Perspectives

Retail’s invisible headwind: The interest that steals the sale

By Wayne Pommen

Retailers spend enormous resources trying to bring shoppers in the door or to their website. Yet every day, an invisible headwind pushes their customers back out: the cost of yesterday’s credit card swipe.

Most people don’t think of interest and fees as competing with retail, but it quietly siphons billions of dollars away from future spending.

According to the Consumer Financial Protection Bureau, U.S. consumers paid over $105 billion in credit-card interest in 2022, plus more than $25 billion in fees. That’s roughly $130 billion diverted away from current consumption and into servicing past purchases — or about $1,000 per US household. And the burden is rising: one estimate puts total interest and fees paid in 2024 at more than $254 billion — enough to rank as a top-three US retailer.

Put simply: these are dollars that may not make their way back to retailers, contribute little to supporting new products, or do little to strengthen household budgets. Instead, they are largely absorbed by the mechanics of revolving debt.

Most of the conversation about credit cards focuses on rewards programs like points, miles, and cash back. Retailers know better than anyone how valuable a good incentive can be. But the truth is that rewards are funded by the same consumers they’re meant to delight. They’re paid for through monetizing consumers who don’t pay their balance in full. When more households carry credit-card debt from month to month, more of their discretionary income is captured by interest rather than spent on things they want and need.

That lost interest isn’t abstract, it’s spending power families never bring to the checkout button. And this isn’t about driving overconsumption; it’s about helping consumers make more of their budgets. In an environment where ‘affordability’ is making headlines every day, this may be more important than ever.

Retailers spend billions each year attracting customers, designing experiences, and improving their offering. Yet an outside structural force pulls spending power directly out of consumers’ wallets. It’s not that people want to carry a balance; it’s that the system is designed in a way that makes the true impact of that decision easy to miss.

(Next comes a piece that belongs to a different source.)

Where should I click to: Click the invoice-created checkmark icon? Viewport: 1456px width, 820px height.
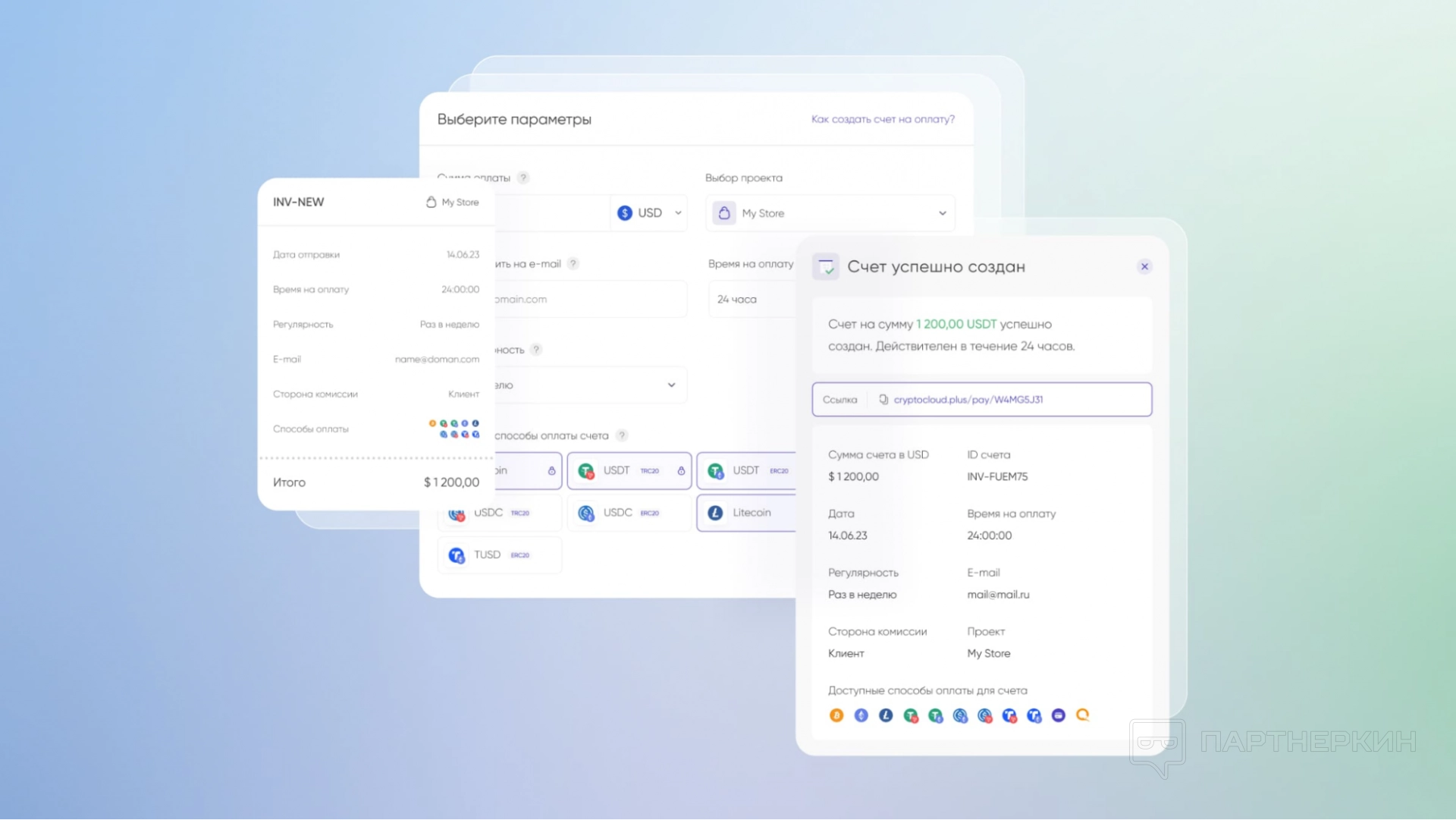(826, 267)
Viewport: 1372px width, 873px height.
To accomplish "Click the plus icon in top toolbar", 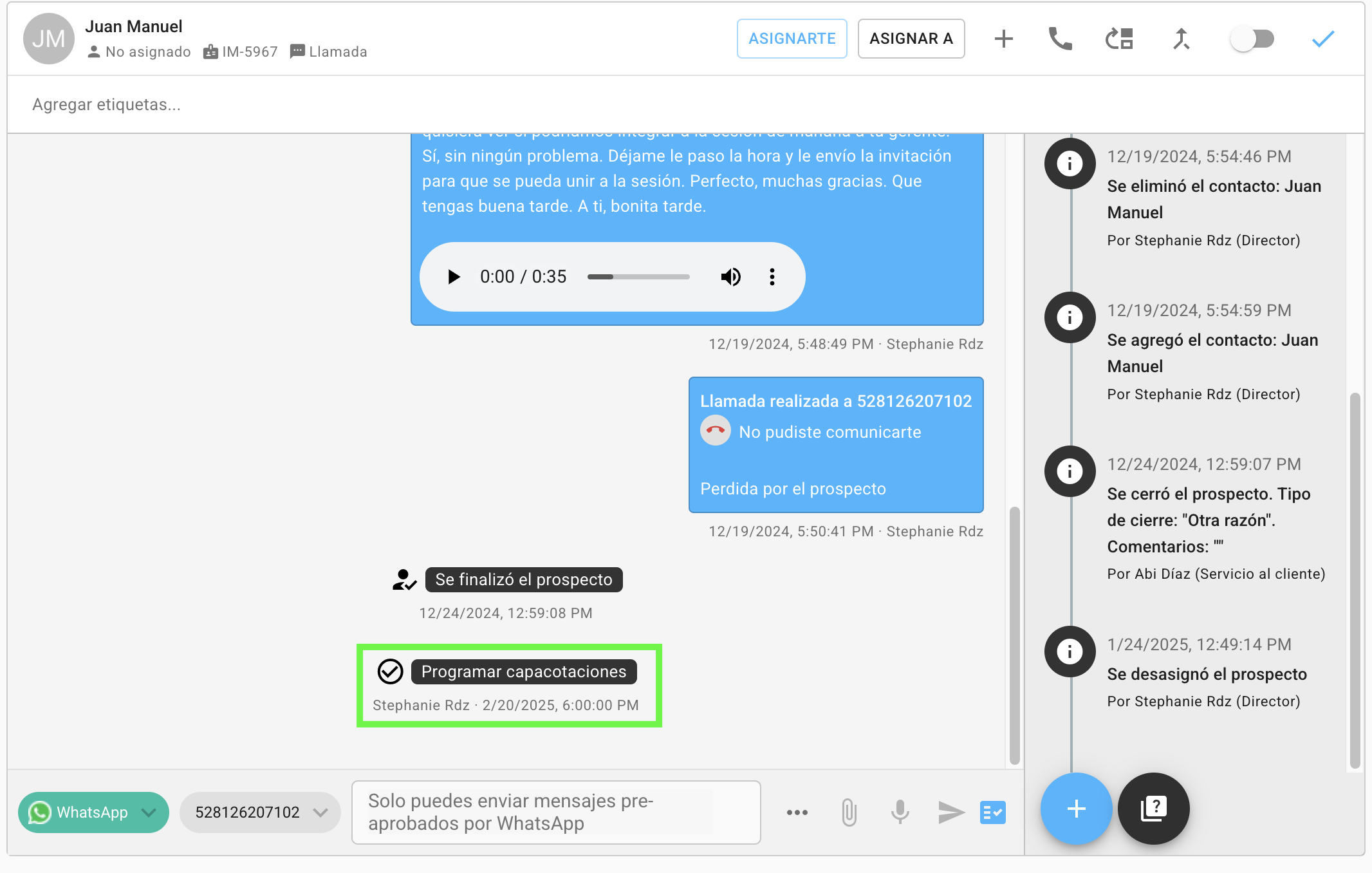I will tap(1003, 39).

When the price of a purchase becomes a moving target, life’s meaningful moments turn into long, expensive tail payments instead of the holiday gifts, new shoes, or home upgrades families might prefer to buy.

The effect shows up quickly. The more households incur more credit-card interest, many will cut back on discretionary categories first — the very segments that drive much of retail. When retailers are fighting for growth in competitive retail markets, even small drops in consumer spending power have a significant impact.

What’s worse is that revolving interest is sticky. Once consumers fall into it, it becomes a recurring monthly expense that constrains their budgets long after the original purchase. And it grows fastest in times of economic stress, just when retailers are already fighting headwinds.

There’s a better way forward.

Transparent, structured, non-compounding payment options like Affirm don’t just help people manage a purchase but protect their future spending power. When shoppers know exactly what they’ll owe and when they’ll be done, it restores control and creates confidence. And confidence is what keeps customers coming back.